*** Opening Source passage ***

Here’s what the data shows about sentencing differences between these districts—and nobody else is telling you this. For PPP fraud cases involving loans between $150,000 and $500,000, the Western District (Louisville) averages 18-24 months in federal prison. The Eastern District (Lexington) averages 12-18 months for similar amounts. That’s a six-month difference on average, and it can be more. Why? Different judges, different sentencing philosophies, different local legal cultures.

Judge Rebecca Grady Jennings in Louisville, Judge Gregory Van Tatenhove in Lexington, Judge Claria Horn Boom in the Eastern District—they all handle these cases different. Some are known for following guideline sentences closely. Others depart downward more often for defendants who show genuine remorse and cooperation. Your attorney needs to know these judges, they’re patterns, and how to present your case effectively to them.

But the bigger Kentucky difference is the cooperation culture I mentioned earlier. 71% of Kentucky PPP fraud defendants cooperate with prosecutors. That’s not just higher then the national average—it’s dramatically higher. Why does Kentucky have such high cooperation rates? Several reasons. First, there’s a strong relationship between the FBI Louisville office and FBI Lexington office and the US Attorney’s offices. They work together closely, and they’ve built a reputation for making good on cooperation deals.

*** Closing Source passage ***
*** Opening Entries shown ***

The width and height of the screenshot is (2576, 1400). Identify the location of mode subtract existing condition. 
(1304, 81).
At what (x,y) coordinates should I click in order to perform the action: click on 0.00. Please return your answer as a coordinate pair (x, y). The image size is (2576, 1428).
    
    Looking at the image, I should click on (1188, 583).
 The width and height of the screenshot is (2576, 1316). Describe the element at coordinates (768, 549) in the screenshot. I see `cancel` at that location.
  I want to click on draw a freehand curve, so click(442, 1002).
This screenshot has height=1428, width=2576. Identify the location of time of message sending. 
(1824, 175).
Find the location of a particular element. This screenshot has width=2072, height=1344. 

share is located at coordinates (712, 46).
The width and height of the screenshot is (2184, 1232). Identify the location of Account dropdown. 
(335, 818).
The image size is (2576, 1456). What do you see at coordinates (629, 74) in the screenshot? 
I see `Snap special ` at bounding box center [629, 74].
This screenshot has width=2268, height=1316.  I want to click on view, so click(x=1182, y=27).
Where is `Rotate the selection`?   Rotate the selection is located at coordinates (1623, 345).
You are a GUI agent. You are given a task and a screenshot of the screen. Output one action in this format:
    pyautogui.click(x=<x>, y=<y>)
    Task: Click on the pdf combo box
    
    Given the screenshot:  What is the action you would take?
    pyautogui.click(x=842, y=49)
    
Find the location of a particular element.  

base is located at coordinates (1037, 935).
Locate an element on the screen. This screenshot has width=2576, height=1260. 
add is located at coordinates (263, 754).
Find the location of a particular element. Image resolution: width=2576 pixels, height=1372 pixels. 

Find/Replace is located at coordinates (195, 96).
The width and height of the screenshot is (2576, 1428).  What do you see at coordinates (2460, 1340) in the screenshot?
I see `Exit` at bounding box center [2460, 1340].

*** Closing Entries shown ***

# Exercise tasks:
**A.** According to the passage on PPP fraud sentencing in Kentucky, what is the average federal prison sentence in the Eastern District (Lexington) for loans between $150,000 and $500,000?
**B.** Continue the passage on PPP fraud sentencing in Kentucky from the point where it stops.

# Task results:
**A.** The Eastern District (Lexington) averages 12-18 months.

**B.**
Second, the DOJ COVID-19 Fraud Strike Force has maintained a presence in Louisville since 2021. That means more resources, more investigators, and more cases being prosecuted. Third, Kentucky prosecutors has been clear about rewarding cooperation and punishing defendants who go to trial and lose. The sentence disparity between cooperators and non-cooperators in Kentucky is larger than in many other districts.

Recent Kentucky cases illustrate this. In October 2024, a Louisville restaurant owner was sentenced to 27 months for a $340,000 PPP fraud case. He didn’t cooperate. Similar case in Lexington, same loan amount, defendant cooperated—sentenced to 15 months. That’s a full year difference based on cooperation. In August 2024, a Lexington construction company owner was charged with $847,000 in PPP fraud. He’s currently negotiating a cooperation agreement. A Bowling Green medical supply distributor facing $1.2 million in charges cooperated early and received 18 months when guidelines called for 36-48 months.

The Strike Force presence also means Kentucky is prosecuting cases other districts might handle civilly. That’s why Kentucky has 4.2% of national PPP fraud prosecutions despite being 1.3% of the population. The resources are here. The priority is here. And the cases ain’t slowing down—if anything, they’re accelerating in 2025.

The Threat Right Now: Loan Forgiveness Fraud Is The Bigger Problem

Look, here’s something your probably not expecting to hear. You might think your safe because your original PPP application was legitimate. You qualified for the loan. You had the right number of employees. Your business was real. So you figure the FBI is looking for people who completely made up businesses or lied on applications, not people like you who actually ran real companies.

Your wrong. And this is critical. The current enforcement priority in Kentucky and nationwide has shifted to loan forgiveness fraud, not application fraud. That’s the “second wave” of PPP fraud prosecutions, and its hitting right now—late 2024 and into 2025. Our review of new Kentucky PPP indictments in Q4 2024 shows that 40% involve loan forgiveness fraud rather than application fraud.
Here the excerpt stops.